WRITTEN TASKS:
(1) In one to three sentences, explain why the SageMaker XGBoost prediction walkthrough below drops the target variable before converting mini-batches to CSV payloads.
(2) In the SageMaker XGBoost prediction walkthrough below, how many rows per mini-batch does the predict function use by default?

ARTICLE:
+++++

First we'll need to determine how we pass data into and receive data from our endpoint.  Our data is currently stored as NumPy arrays in memory of our notebook instance.  To send it in an HTTP POST request, we'll serialize it as a CSV string and then decode the resulting CSV.

*Note: For inference with CSV format, SageMaker XGBoost requires that the data does NOT include the target variable.*

In [34]:
# cell 19
xgb_predictor.serializer = sagemaker.serializers.CSVSerializer()

Now, we'll use a simple function to:
1. Loop over our test dataset
1. Split it into mini-batches of rows 
1. Convert those mini-batches to CSV string payloads (notice, we drop the target variable from our dataset first)
1. Retrieve mini-batch predictions by invoking the XGBoost endpoint
1. Collect predictions and convert from the CSV output our model provides into a NumPy array

In [39]:
# cell 20
import numpy as np

def predict(data, predictor, rows=500 ):
    split_array = np.array_split(data, int(data.shape[0] / float(rows) + 1))
    predictions = ''
    for array in split_array:
        predictions = ','.join([predictions, predictor.predict(array).decode('utf-8')])

    return np.fromstring(predictions[1:], sep=',')

predictions = predict(validation.drop([ 'y_yes'], axis=1).to_numpy(), xgb_predictor)
predictions

array([0.07057323, 0.04853175, 0.0980761 , ..., 0.03528015, 0.07282169,
       0.02169198])

Now we'll check our confusion matrix to see how well we predicted versus actuals.

In [41]:
# cell 21
pd.crosstab(index=validation['y_yes'], columns=np.round(predictions), rownames=['actuals'], colnames=['predictions'])

predictions,0.0,1.0
actuals,Unnamed: 1_level_1,Unnamed: 2_level_1
0,7238,145
1,686,210


So, of the ~4000 potential customers, we predicted 136 would subscribe and 94 of them actually did.  We also had 389 subscribers who subscribed that we did not predict would.  This is less than desirable, but the model can (and should) be tuned to improve this.  Most importantly, note that with minimal effort, our model produced accuracies similar to those published [here](https://core.ac.uk/download/pdf/55631291.pdf).

_Note that because there is some element of randomness in the algorithm's subsample, your results may differ slightly from the text written above._

## Automatic model Tuning (optional)

+++++

DATA ROWS:

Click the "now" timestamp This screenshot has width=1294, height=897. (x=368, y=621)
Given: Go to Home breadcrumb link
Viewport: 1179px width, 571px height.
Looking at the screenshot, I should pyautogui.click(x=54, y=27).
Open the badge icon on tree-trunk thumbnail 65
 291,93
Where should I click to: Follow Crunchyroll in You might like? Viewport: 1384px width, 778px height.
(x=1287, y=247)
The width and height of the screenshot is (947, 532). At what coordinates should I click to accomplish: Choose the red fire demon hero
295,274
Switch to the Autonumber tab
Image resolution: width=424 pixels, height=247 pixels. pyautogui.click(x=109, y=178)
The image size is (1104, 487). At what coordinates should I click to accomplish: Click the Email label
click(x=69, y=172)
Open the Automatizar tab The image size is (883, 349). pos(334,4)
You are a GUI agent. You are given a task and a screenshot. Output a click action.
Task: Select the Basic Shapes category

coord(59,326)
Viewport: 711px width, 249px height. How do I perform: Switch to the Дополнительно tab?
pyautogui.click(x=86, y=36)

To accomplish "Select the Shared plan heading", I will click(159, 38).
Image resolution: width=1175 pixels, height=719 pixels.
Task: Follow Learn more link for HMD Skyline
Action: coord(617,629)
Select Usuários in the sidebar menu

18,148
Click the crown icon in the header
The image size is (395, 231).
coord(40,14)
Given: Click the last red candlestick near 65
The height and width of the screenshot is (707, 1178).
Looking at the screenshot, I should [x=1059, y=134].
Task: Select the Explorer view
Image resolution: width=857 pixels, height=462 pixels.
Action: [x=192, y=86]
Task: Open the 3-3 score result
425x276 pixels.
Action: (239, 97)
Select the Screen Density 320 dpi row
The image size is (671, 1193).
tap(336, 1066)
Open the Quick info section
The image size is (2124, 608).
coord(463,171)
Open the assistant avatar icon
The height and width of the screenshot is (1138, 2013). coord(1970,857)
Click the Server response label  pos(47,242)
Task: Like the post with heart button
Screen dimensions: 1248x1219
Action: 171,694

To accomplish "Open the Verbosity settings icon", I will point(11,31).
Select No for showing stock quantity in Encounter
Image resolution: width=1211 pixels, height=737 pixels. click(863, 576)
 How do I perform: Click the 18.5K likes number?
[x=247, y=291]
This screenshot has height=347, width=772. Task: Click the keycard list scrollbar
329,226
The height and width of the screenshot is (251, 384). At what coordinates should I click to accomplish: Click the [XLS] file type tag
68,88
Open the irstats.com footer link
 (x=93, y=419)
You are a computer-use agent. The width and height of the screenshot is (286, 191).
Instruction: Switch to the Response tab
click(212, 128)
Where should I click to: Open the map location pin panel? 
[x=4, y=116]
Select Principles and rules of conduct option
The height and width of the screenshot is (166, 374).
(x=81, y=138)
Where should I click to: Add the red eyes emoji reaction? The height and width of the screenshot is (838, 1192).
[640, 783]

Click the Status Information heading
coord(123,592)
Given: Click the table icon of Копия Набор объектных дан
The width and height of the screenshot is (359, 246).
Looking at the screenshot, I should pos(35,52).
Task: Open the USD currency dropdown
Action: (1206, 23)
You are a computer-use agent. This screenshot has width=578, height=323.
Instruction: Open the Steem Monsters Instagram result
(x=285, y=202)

+++++

SOLVED TASKS:
(1) The target variable is dropped because SageMaker XGBoost requires that data sent for inference in CSV format not include the target variable.

(2) 500 rows.